═══ RECORD SET

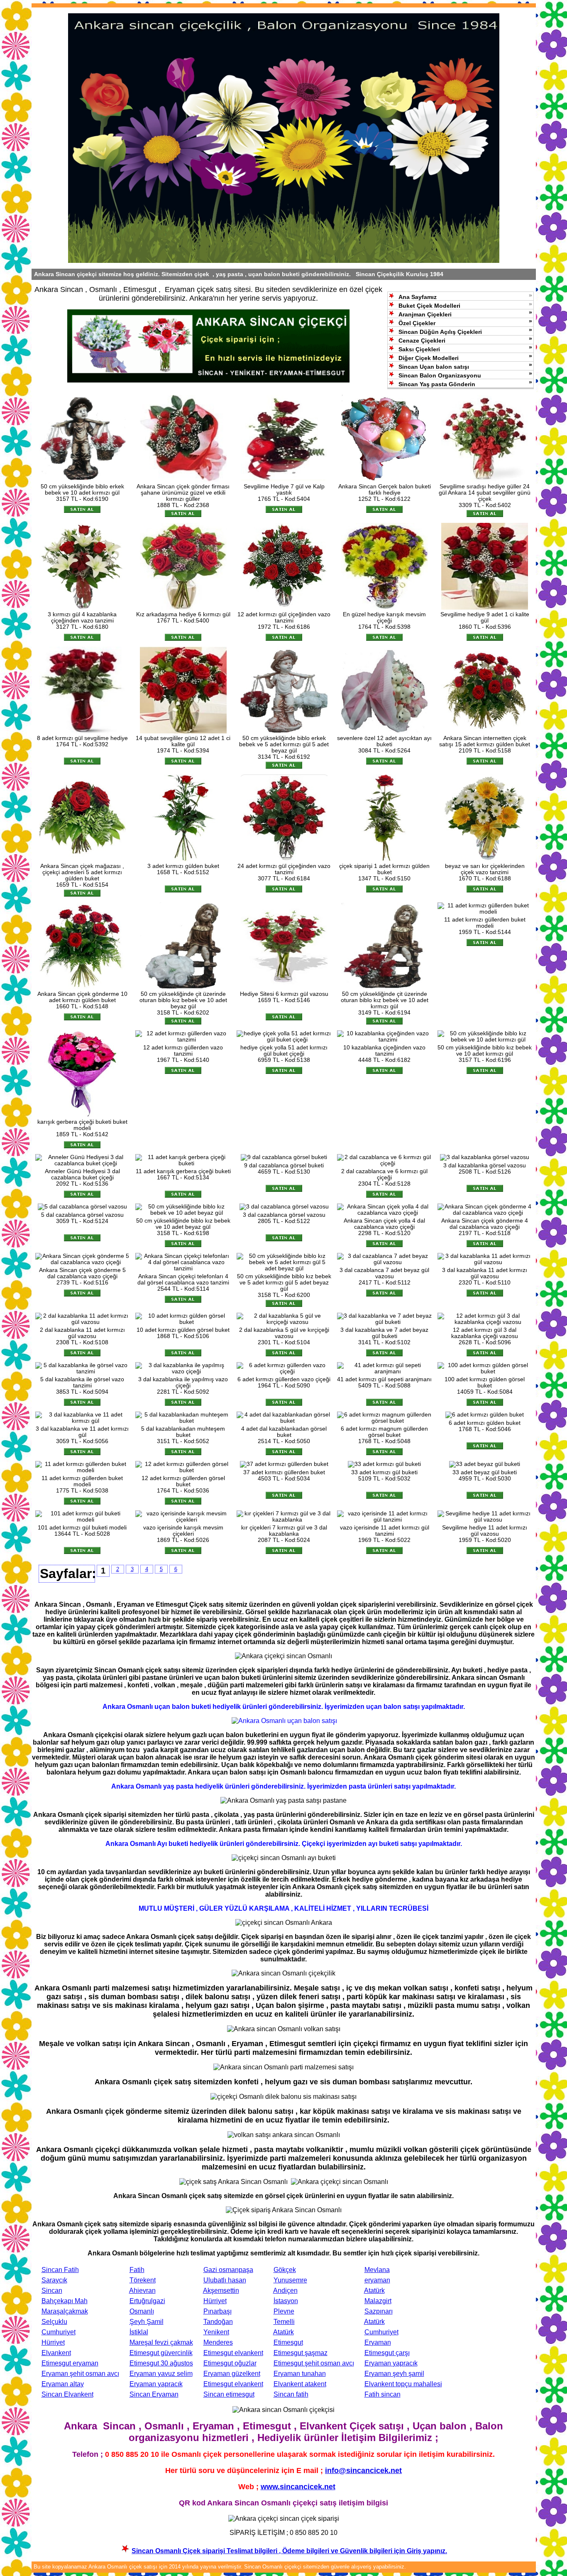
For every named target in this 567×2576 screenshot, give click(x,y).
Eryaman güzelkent (231, 2373)
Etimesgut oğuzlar (230, 2363)
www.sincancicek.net (298, 2487)
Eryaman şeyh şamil (394, 2373)
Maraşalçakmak (65, 2311)
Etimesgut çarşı (387, 2352)
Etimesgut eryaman (70, 2363)
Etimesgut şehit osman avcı (314, 2363)
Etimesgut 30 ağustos (161, 2363)
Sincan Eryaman (154, 2394)
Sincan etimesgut (228, 2394)
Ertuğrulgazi (147, 2300)
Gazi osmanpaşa (228, 2269)
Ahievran (142, 2290)
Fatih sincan (382, 2394)
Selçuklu (54, 2321)
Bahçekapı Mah (65, 2300)
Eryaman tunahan (300, 2373)
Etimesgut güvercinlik (161, 2352)
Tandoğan (218, 2321)
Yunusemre (290, 2280)
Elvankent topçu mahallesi (403, 2383)
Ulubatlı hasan (224, 2280)
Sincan (52, 2290)
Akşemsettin (221, 2290)
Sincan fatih (291, 2394)
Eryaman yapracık (391, 2363)
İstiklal (139, 2332)
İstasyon (286, 2300)
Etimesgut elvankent (233, 2352)
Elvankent (56, 2352)
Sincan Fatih (60, 2269)
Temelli (284, 2321)
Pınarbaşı (217, 2311)
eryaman (377, 2280)
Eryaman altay (63, 2383)
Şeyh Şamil (147, 2321)
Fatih (137, 2269)
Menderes (218, 2342)
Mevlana (377, 2269)
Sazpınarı (378, 2311)
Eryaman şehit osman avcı (80, 2373)
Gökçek (285, 2269)
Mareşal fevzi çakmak (161, 2342)
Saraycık (54, 2280)
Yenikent (216, 2332)
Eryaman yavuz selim (161, 2373)
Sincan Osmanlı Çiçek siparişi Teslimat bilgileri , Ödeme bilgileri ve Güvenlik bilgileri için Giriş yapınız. (289, 2550)
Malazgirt (377, 2300)
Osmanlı (142, 2311)
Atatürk (374, 2290)
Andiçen (285, 2290)
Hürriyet (215, 2300)
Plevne (284, 2311)
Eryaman (377, 2342)
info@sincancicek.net (363, 2470)
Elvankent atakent (300, 2383)
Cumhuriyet (59, 2332)
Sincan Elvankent (67, 2394)
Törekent (143, 2280)
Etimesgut (288, 2342)
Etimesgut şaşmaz (300, 2352)
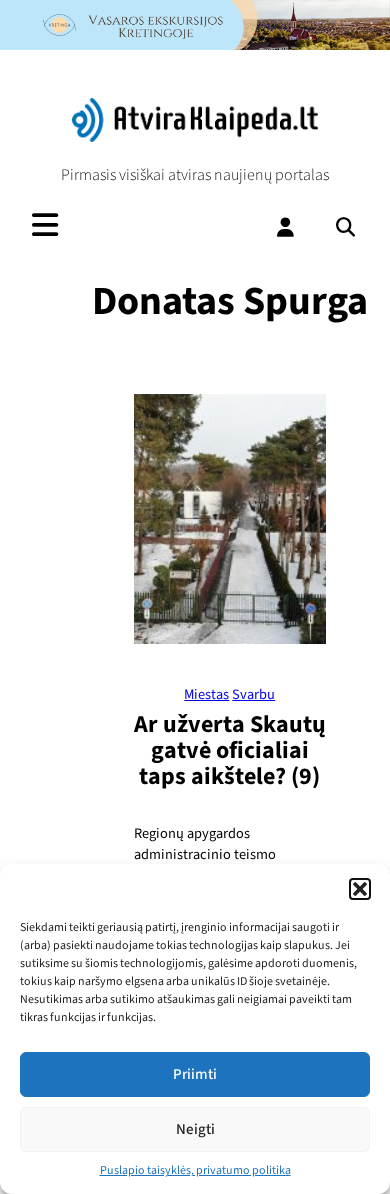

══════

• **WHAT YOU HAVE TO DO**
Write the entries out again word for word. Omit all pictures from them.

• **OUTPUT OF THE EXERCISE**
For every named target in this 567×2576 screenshot, give click(x,y).
Eryaman güzelkent (231, 2373)
Etimesgut oğuzlar (230, 2363)
www.sincancicek.net (298, 2487)
Eryaman şeyh şamil (394, 2373)
Maraşalçakmak (65, 2311)
Etimesgut çarşı (387, 2352)
Etimesgut eryaman (70, 2363)
Etimesgut şehit osman avcı (314, 2363)
Etimesgut 30 ağustos (161, 2363)
Sincan Eryaman (154, 2394)
Sincan etimesgut (228, 2394)
Ertuğrulgazi (147, 2300)
Gazi osmanpaşa (228, 2269)
Ahievran (142, 2290)
Fatih sincan (382, 2394)
Selçuklu (54, 2321)
Bahçekapı Mah (65, 2300)
Eryaman tunahan (300, 2373)
Etimesgut güvercinlik (161, 2352)
Tandoğan (218, 2321)
Yunusemre (290, 2280)
Elvankent topçu mahallesi (403, 2383)
Ulubatlı hasan (224, 2280)
Sincan (52, 2290)
Akşemsettin (221, 2290)
Sincan fatih (291, 2394)
Eryaman yapracık (391, 2363)
İstiklal (139, 2332)
İstasyon (286, 2300)
Etimesgut elvankent (233, 2352)
Elvankent (56, 2352)
Sincan Fatih (60, 2269)
Temelli (284, 2321)
Pınarbaşı (217, 2311)
eryaman (377, 2280)
Eryaman altay (63, 2383)
Şeyh Şamil (147, 2321)
Fatih (137, 2269)
Menderes (218, 2342)
Mevlana (377, 2269)
Sazpınarı (378, 2311)
Eryaman şehit osman avcı (80, 2373)
Gökçek (285, 2269)
Mareşal fevzi çakmak (161, 2342)
Saraycık (54, 2280)
Yenikent (216, 2332)
Eryaman yavuz selim (161, 2373)
Sincan Osmanlı Çiçek siparişi Teslimat bilgileri , Ödeme bilgileri ve Güvenlik bilgileri için Giriş yapınız. (289, 2550)
Malazgirt (377, 2300)
Osmanlı (142, 2311)
Atatürk (374, 2290)
Andiçen (285, 2290)
Hürriyet (215, 2300)
Plevne (284, 2311)
Eryaman (377, 2342)
info@sincancicek.net (363, 2470)
Elvankent atakent (300, 2383)
Cumhuriyet (59, 2332)
Sincan Elvankent (67, 2394)
Törekent (143, 2280)
Etimesgut (288, 2342)
Etimesgut şaşmaz (300, 2352)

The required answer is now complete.